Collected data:
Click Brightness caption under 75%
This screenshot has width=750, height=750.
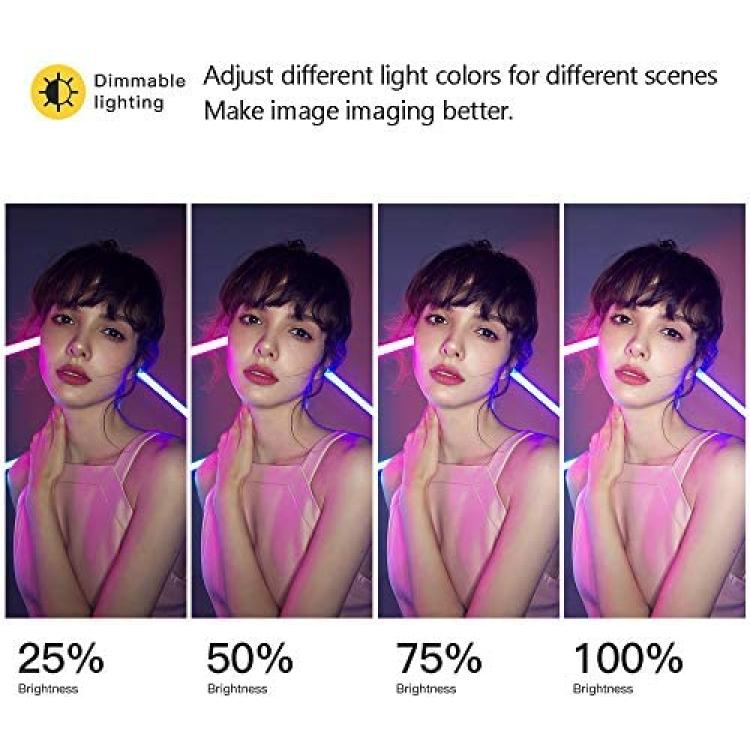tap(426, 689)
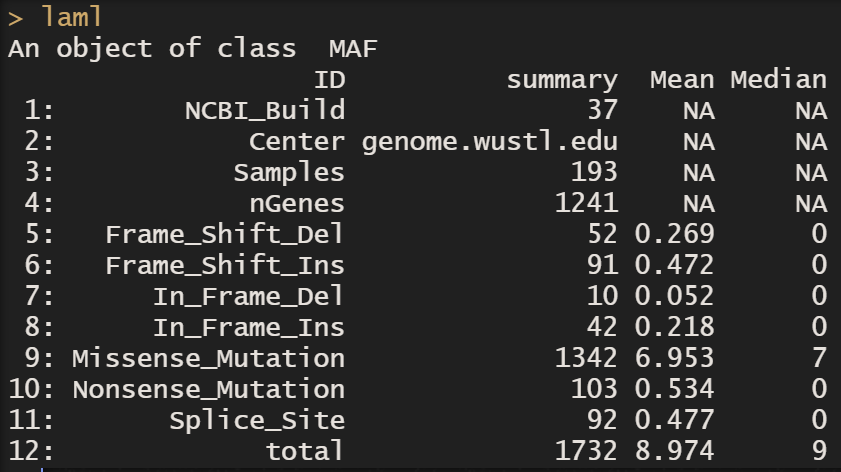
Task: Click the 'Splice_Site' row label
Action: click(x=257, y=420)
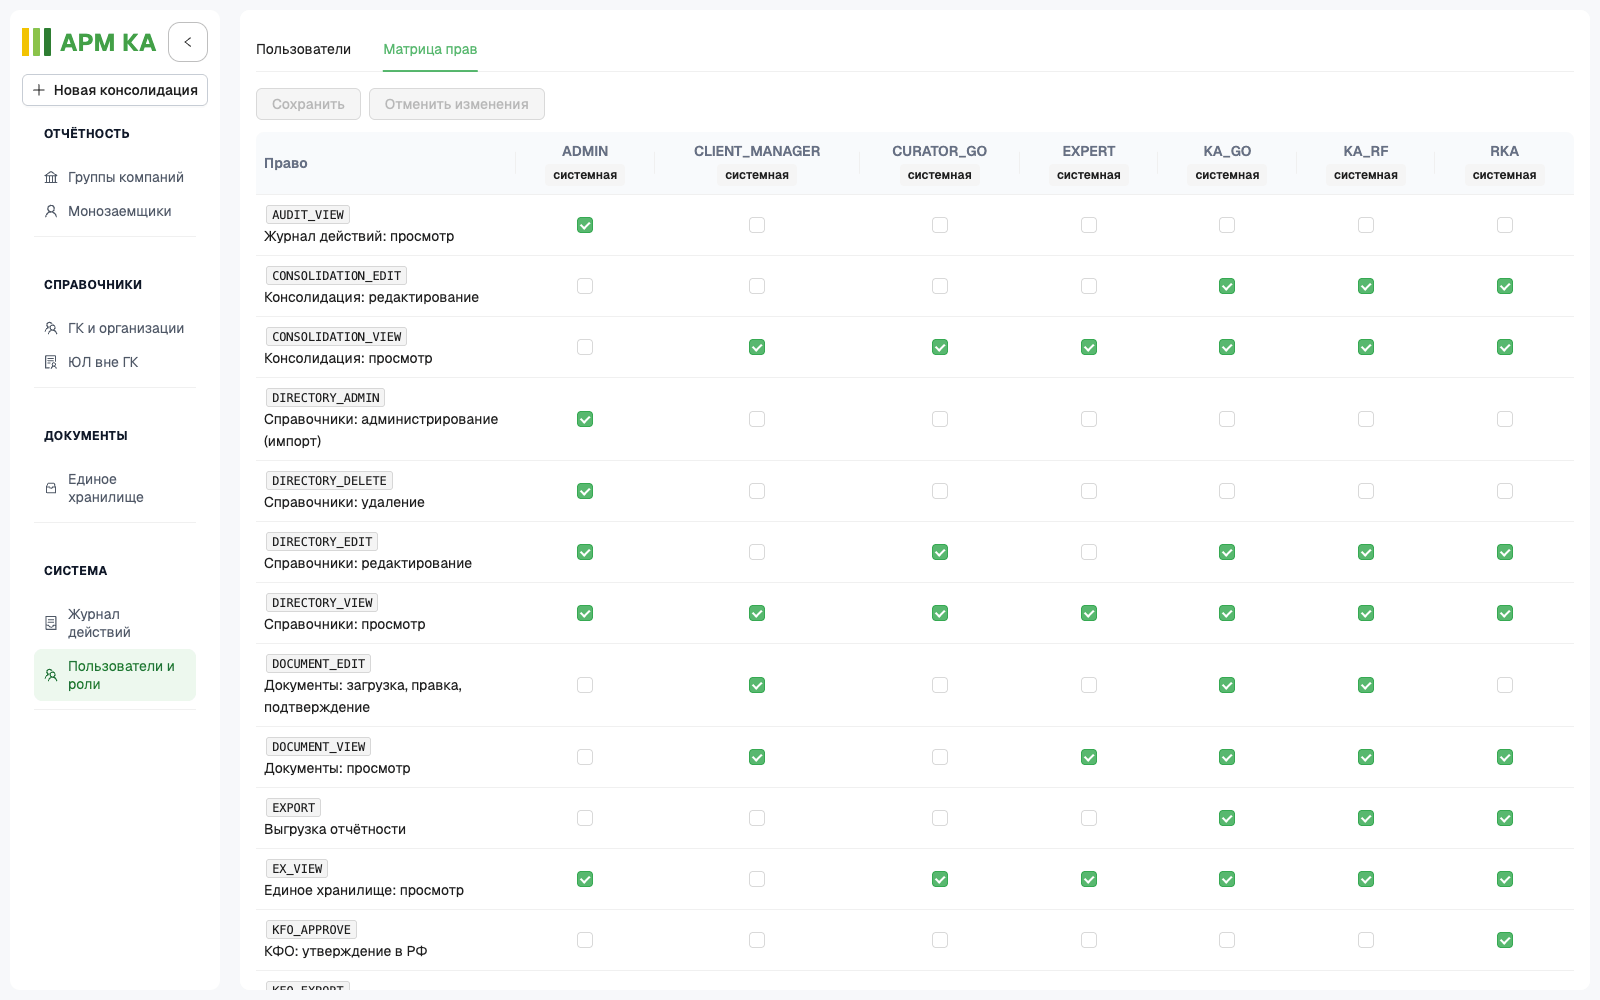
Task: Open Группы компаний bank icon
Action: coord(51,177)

--

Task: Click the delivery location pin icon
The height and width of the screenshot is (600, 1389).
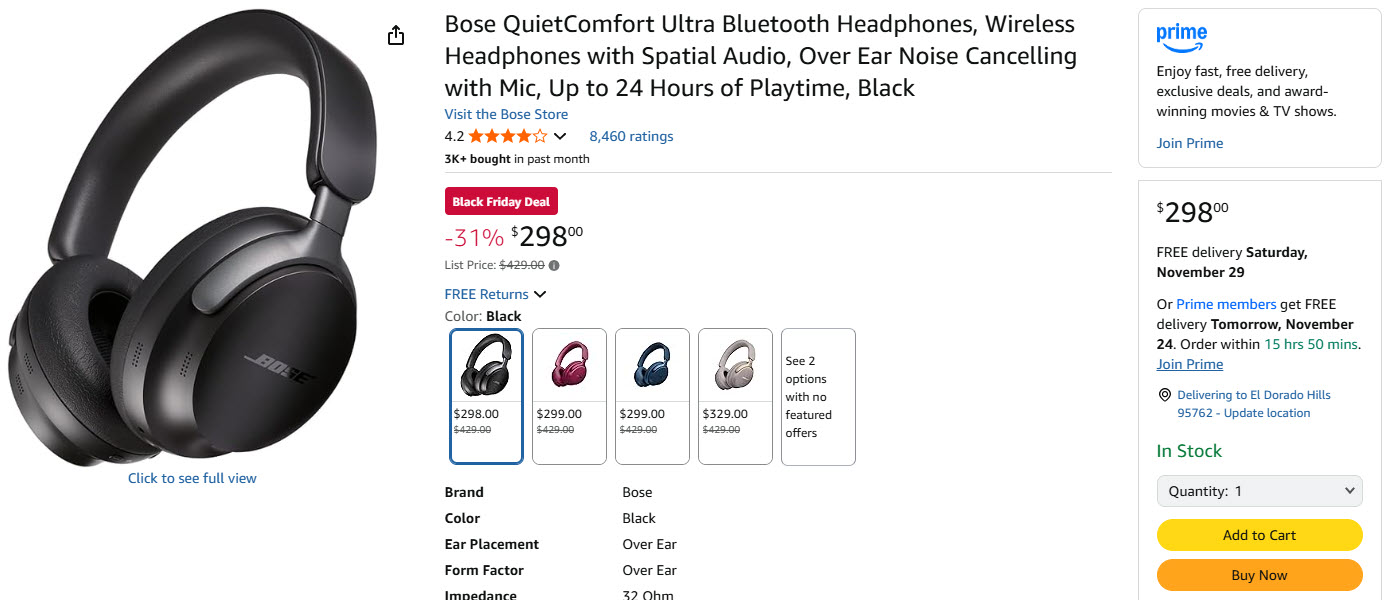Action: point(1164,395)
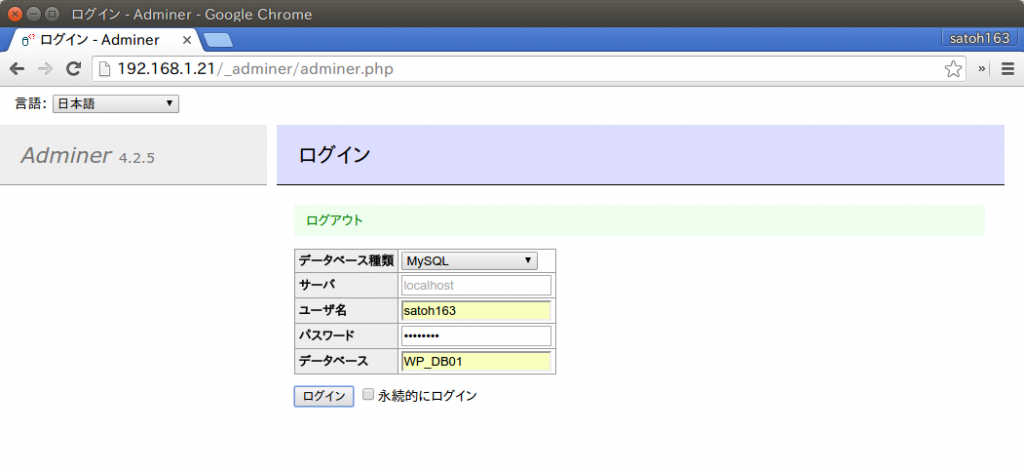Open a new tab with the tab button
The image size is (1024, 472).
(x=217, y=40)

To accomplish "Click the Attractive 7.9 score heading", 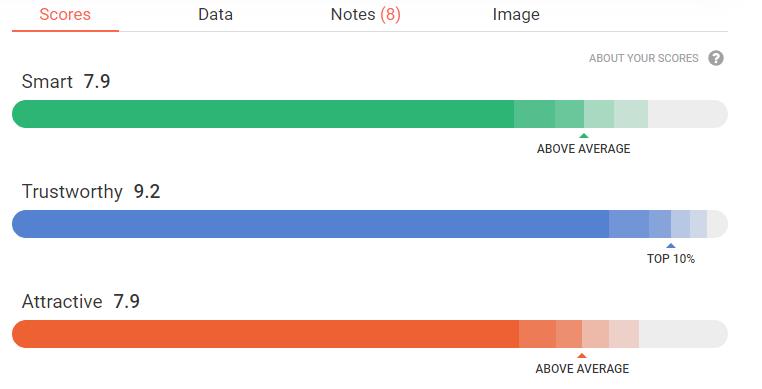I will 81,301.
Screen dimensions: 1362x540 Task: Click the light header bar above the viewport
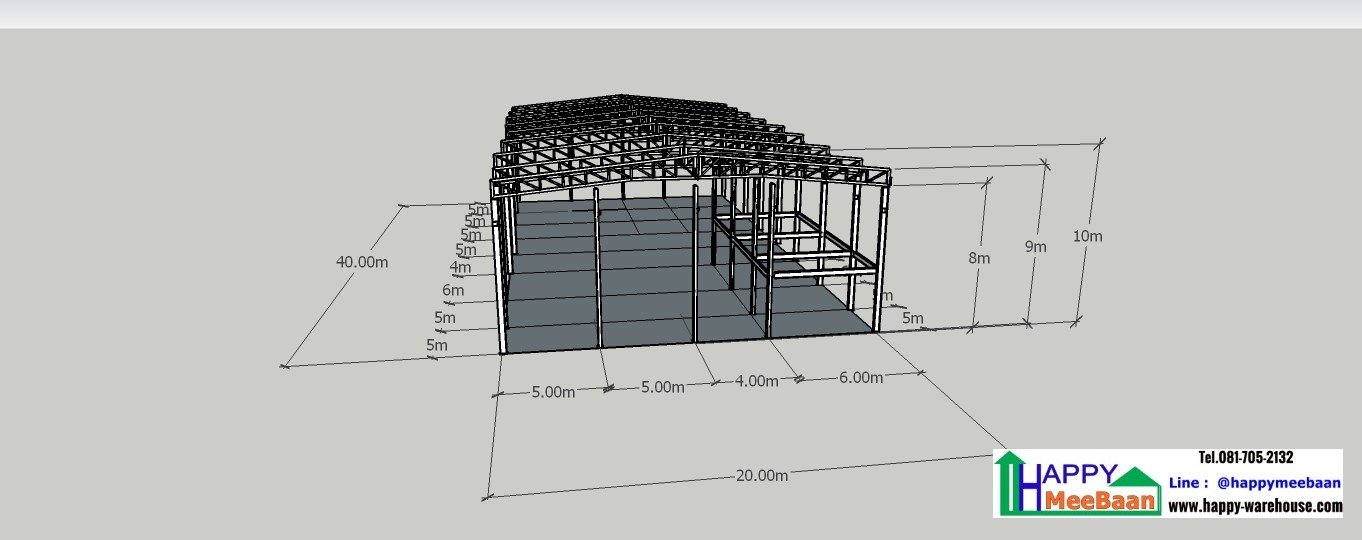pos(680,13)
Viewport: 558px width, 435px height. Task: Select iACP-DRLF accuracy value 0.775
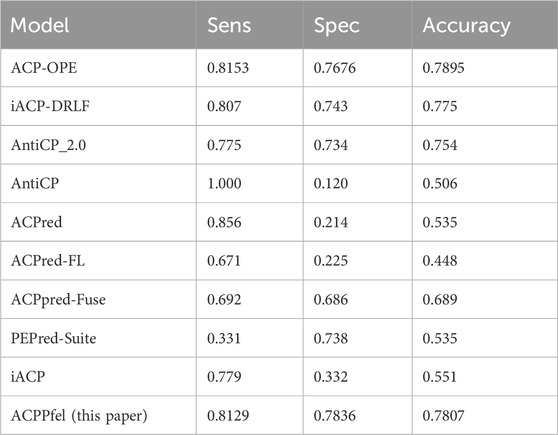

==

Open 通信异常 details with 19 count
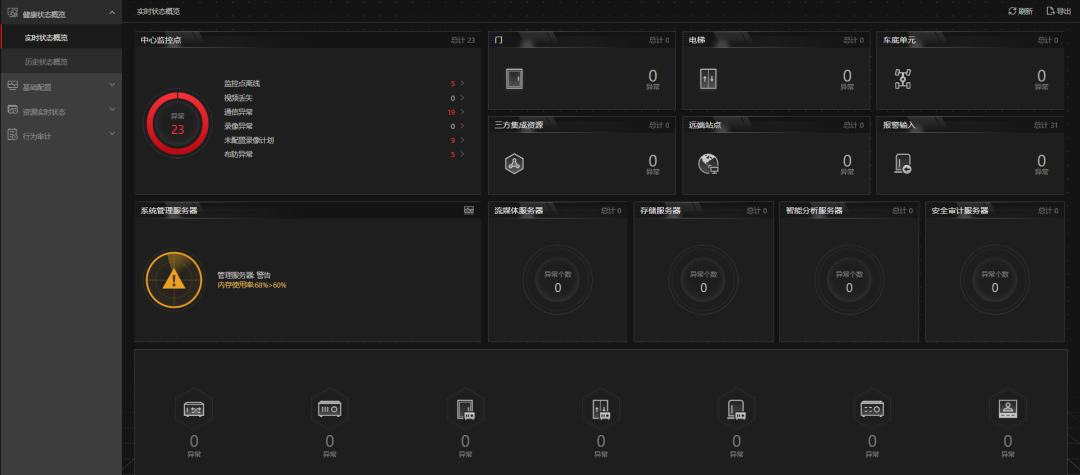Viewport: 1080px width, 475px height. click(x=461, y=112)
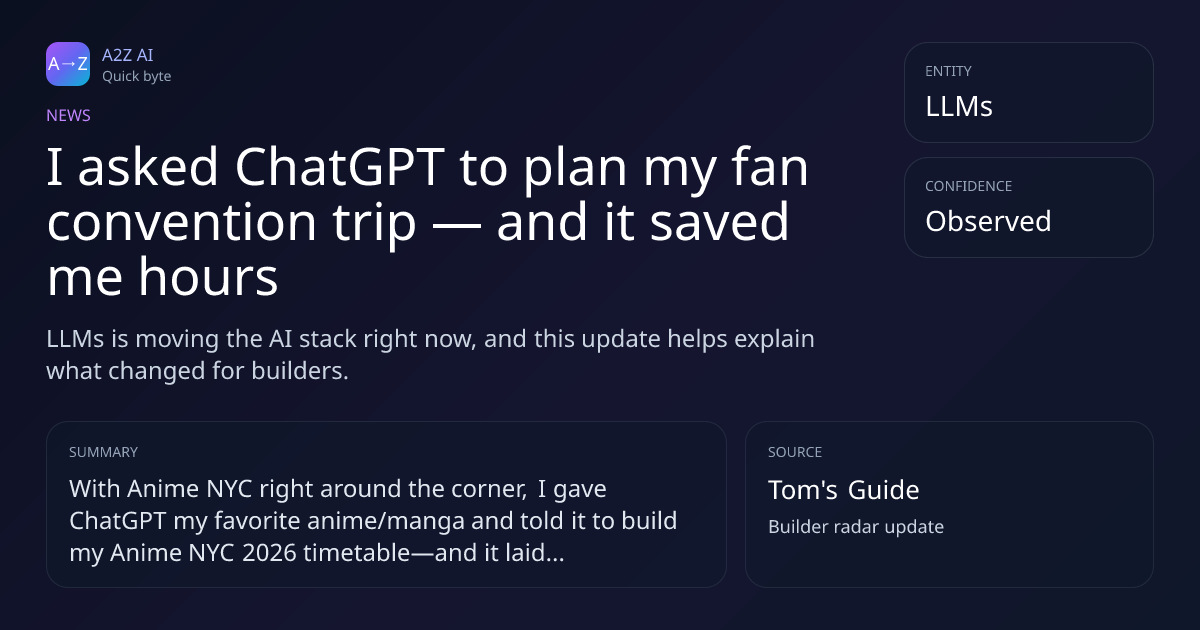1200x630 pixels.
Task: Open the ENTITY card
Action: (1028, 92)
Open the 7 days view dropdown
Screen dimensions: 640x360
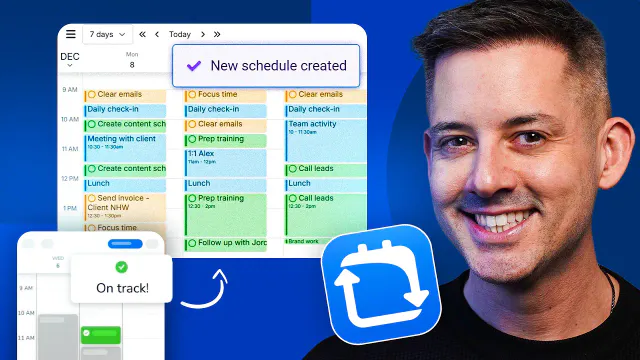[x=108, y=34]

What this task involves → The answer must be the part of the records that opens with the line containing "Screen dimensions: 1362x540" and closes with the line containing "Viewport: 558px width, 435px", reproduced exactly, with no pictures.

Response area →
Screen dimensions: 1362x540 Task: Click the light header bar above the viewport
pos(680,13)
Viewport: 558px width, 435px height. Task: Select iACP-DRLF accuracy value 0.775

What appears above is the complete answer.